Dataset records

>>>

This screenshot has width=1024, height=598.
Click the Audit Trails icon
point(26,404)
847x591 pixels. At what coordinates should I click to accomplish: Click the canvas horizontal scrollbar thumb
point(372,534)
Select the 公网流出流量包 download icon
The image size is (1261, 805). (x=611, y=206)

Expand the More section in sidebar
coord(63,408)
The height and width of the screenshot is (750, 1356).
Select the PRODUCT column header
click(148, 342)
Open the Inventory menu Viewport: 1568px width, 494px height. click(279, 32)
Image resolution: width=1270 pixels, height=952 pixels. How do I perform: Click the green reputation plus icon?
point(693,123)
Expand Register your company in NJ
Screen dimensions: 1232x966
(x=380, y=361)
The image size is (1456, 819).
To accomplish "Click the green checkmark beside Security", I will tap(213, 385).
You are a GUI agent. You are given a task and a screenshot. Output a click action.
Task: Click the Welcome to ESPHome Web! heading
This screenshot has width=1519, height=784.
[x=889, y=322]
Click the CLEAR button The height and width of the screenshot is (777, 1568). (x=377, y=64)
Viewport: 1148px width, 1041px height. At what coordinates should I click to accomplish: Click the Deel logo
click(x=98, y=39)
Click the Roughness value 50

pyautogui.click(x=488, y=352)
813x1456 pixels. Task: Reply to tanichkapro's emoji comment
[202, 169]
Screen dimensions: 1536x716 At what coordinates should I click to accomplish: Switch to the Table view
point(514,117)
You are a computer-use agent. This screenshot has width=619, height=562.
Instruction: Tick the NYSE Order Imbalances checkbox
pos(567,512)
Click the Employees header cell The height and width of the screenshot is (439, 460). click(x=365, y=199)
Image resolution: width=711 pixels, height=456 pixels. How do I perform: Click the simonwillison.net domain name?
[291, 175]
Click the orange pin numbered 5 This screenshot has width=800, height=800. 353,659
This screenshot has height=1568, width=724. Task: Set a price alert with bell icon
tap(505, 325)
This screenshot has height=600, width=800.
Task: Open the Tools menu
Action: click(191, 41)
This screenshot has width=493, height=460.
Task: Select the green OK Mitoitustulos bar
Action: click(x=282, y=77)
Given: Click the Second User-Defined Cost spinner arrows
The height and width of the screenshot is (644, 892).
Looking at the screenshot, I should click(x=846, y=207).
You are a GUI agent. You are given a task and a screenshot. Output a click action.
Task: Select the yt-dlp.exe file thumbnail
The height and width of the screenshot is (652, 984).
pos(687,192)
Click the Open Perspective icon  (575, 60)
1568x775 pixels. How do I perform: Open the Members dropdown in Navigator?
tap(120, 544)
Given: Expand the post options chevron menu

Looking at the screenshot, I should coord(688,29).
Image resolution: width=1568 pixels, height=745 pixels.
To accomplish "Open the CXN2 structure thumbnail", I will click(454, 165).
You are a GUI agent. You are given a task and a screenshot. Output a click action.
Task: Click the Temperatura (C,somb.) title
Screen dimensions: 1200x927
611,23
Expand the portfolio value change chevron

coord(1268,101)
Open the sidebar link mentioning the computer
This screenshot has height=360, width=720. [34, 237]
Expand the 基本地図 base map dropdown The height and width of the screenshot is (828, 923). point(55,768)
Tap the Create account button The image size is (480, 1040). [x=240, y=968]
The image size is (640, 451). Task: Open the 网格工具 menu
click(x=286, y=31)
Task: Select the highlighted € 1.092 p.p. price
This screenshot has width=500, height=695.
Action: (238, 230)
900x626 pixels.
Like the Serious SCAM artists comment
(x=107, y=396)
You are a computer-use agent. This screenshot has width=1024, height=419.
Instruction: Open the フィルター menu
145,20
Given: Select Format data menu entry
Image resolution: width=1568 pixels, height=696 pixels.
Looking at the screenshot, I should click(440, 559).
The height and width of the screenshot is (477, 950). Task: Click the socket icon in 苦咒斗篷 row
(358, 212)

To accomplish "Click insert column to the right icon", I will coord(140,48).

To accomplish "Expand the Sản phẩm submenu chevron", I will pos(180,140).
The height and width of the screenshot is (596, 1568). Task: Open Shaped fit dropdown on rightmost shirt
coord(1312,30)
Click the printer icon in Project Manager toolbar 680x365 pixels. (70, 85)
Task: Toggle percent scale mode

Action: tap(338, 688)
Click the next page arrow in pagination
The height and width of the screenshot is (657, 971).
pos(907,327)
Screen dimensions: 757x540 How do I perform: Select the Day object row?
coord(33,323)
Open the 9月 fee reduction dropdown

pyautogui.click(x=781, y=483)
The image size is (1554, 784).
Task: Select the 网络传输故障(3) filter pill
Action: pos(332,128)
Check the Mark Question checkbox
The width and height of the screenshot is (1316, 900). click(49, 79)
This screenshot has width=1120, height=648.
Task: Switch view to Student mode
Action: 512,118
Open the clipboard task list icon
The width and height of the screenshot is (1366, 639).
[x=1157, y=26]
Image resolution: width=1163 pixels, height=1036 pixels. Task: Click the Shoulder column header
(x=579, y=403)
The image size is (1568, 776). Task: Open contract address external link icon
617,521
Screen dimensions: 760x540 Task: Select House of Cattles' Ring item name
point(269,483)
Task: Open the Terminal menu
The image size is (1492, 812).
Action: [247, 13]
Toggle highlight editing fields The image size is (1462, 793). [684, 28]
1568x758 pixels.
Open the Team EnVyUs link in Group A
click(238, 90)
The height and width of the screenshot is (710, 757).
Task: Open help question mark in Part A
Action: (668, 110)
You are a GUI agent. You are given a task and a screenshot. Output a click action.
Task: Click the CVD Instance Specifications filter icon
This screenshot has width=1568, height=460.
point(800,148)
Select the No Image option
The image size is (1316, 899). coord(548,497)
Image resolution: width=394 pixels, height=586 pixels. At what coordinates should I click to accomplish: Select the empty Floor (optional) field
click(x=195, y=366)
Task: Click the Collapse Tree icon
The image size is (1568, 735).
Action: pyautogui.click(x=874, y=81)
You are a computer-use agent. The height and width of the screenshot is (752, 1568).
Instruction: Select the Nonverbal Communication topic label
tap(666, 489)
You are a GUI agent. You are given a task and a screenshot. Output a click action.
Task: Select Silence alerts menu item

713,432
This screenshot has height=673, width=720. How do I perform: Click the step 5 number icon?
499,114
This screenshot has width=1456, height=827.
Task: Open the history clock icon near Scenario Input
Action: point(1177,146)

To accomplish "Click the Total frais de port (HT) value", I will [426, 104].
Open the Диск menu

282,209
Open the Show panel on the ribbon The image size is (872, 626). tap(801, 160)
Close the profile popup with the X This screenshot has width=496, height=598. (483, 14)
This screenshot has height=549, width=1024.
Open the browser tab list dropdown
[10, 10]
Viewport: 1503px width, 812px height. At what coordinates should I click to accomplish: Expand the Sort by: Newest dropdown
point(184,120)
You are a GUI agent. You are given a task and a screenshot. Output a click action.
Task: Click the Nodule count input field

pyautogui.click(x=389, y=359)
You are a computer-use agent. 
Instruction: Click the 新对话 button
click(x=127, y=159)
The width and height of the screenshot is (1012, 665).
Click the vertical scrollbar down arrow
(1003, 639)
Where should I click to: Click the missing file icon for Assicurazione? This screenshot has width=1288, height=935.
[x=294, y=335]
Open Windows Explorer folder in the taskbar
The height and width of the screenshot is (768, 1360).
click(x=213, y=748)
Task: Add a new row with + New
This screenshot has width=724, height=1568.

<<<

#### [EXERCISE DIRECTIONS]
Please write out everything in the listing from the line containing "Where should I" down through the end of the listing, copied exactly.

#### [RESULT FOR THIS EXERCISE]
Where should I click to: Click the missing file icon for Assicurazione? This screenshot has width=1288, height=935.
[x=294, y=335]
Open Windows Explorer folder in the taskbar
The height and width of the screenshot is (768, 1360).
click(x=213, y=748)
Task: Add a new row with + New
This screenshot has width=724, height=1568.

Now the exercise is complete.